New Bachelor’s, Master’s Degrees Will Help Meet Growing Need for Workers


Contacts for media:  Christine Gillette, 978-934-2209 or; Nancy Cicco, 978-934-4944 or
LOWELL, Mass. – Responding to the growing demand for public health professionals, UMass Lowell’s College of Health Sciences is introducing new bachelor’s and master’s public health degree programs. Prospective students may apply now to enroll this fall.

The new public health programs were developed in response to the growing shortage of workers in the region and nationally. A greater public interest in health promotion and disease prevention, an aging population, and an increase in the number of people retiring from jobs in the public health field are all fueling the need.

More professionals who are prepared to prevent disease and promote health in the population as a whole are in demand. More than 250,000 additional public health workers will be needed in the U.S. than will be available by 2020. In Massachusetts, employment in public health occupations is expected to grow 25 percent by 2050. 

“Our goal is to produce graduates who can have a positive impact on health by decreasing the incidence of preventable diseases while reducing health care costs,” said Dean Shortie McKinney of the College of Health Sciences. “Our programs will emphasize prevention rather than treatment and prepare graduates to promote and evaluate initiatives in public health that range from building neighborhoods that encourage physical activity among people of all ages to policies that build a sustainable future for at-risk populations and help people make more informed choices related to health.”

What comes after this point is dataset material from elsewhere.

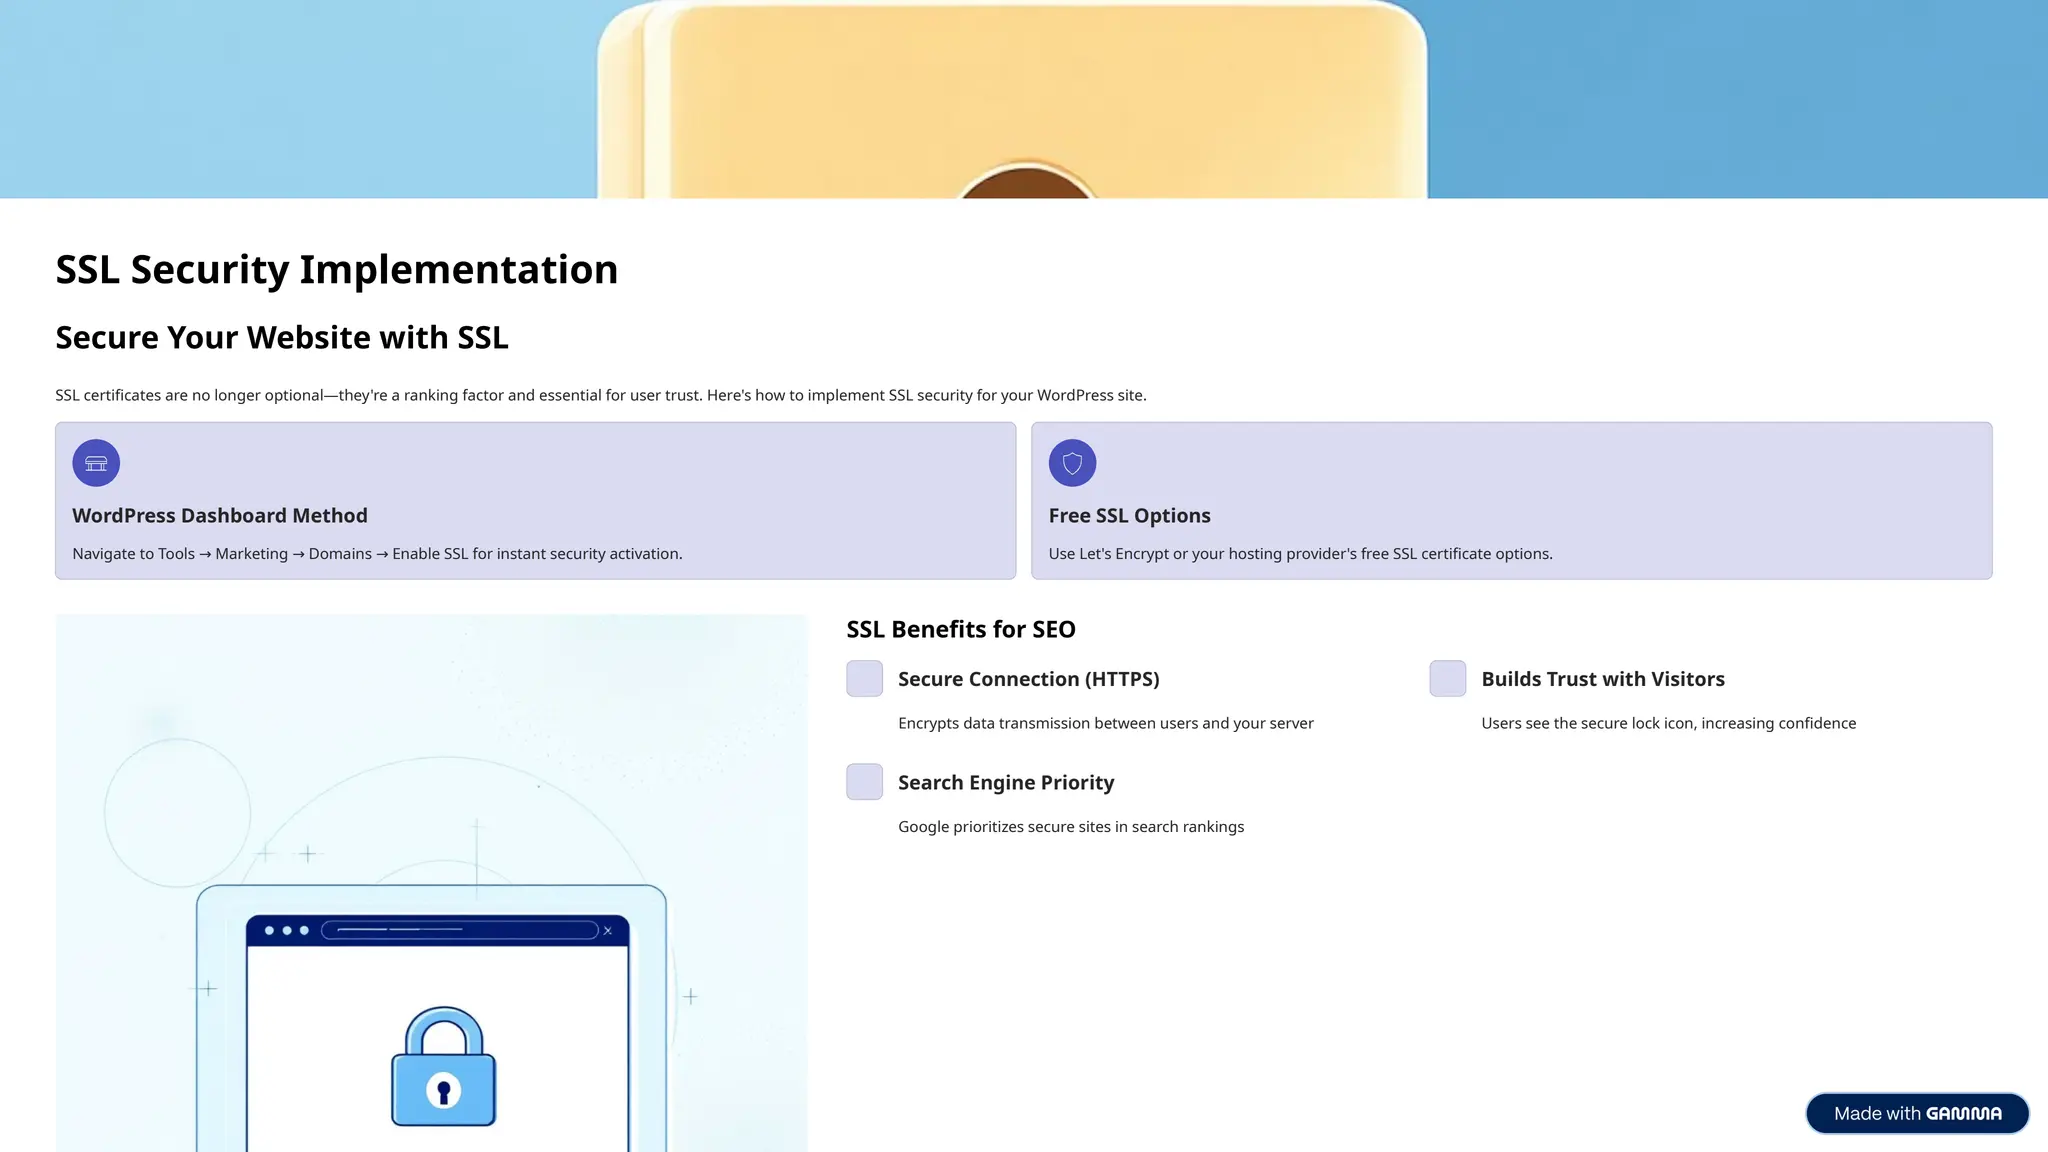Click the Secure Your Website with SSL subtitle
This screenshot has width=2048, height=1152.
[x=282, y=338]
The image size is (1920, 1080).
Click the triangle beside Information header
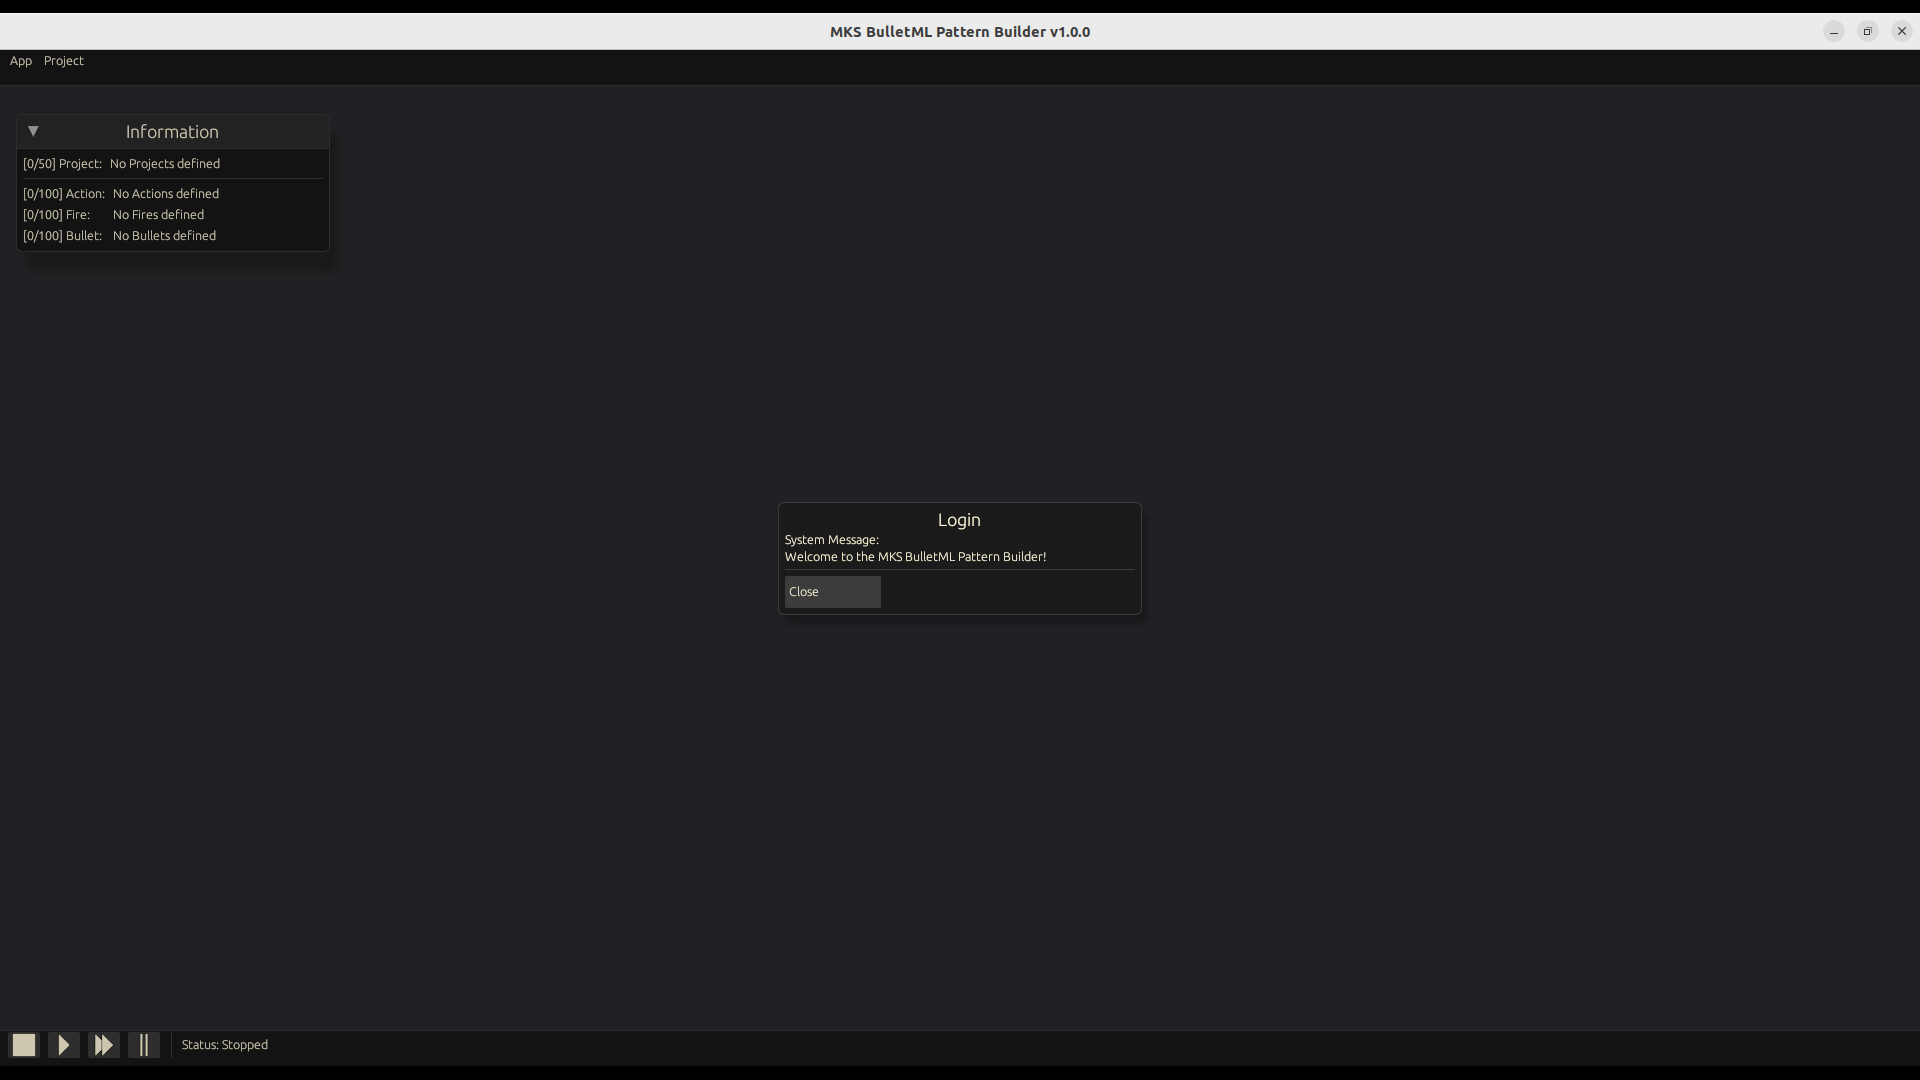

Students enrolled in the bachelor of science in public health degree program will choose between three options – community health and health promotion, environmental and occupational health, and health sciences.

One of the options in the master of public health degree (M.P.H.) program is global environmental sustainability and health. Additional options for the M.P.H. program are in the planning stages.

Careers for those with degrees in public health include environmental scientists, community health workers, health educators, toxicologists, risk analysts, research project coordinators, worksite wellness managers and more.

UMass Lowell and its College of Health Sciences are recognized for regional and global leadership in core fields of public health including occupational health and safety, environmental sustainability, reduction of environmental toxics, epidemiology and health sciences. 

“We have faculty experts in place who are world-renowned in their fields to deliver high-caliber programs that will motivate and educate the next generation of public health professionals,” said McKinney. “These new public health programs reflect our commitment to educate leaders who will create a healthier world.”

UMass Lowell is a national research university located on a high-energy campus in the heart of a global community. The university offers its 17,000 students bachelor’s, master’s and doctoral degrees in business, education, engineering, fine arts, health, humanities, sciences and social sciences. UMass Lowell delivers high-quality educational programs, vigorous hands-on learning and personal attention from leading faculty and staff, all of which prepare graduates to be ready for work, for life and for all the world offers.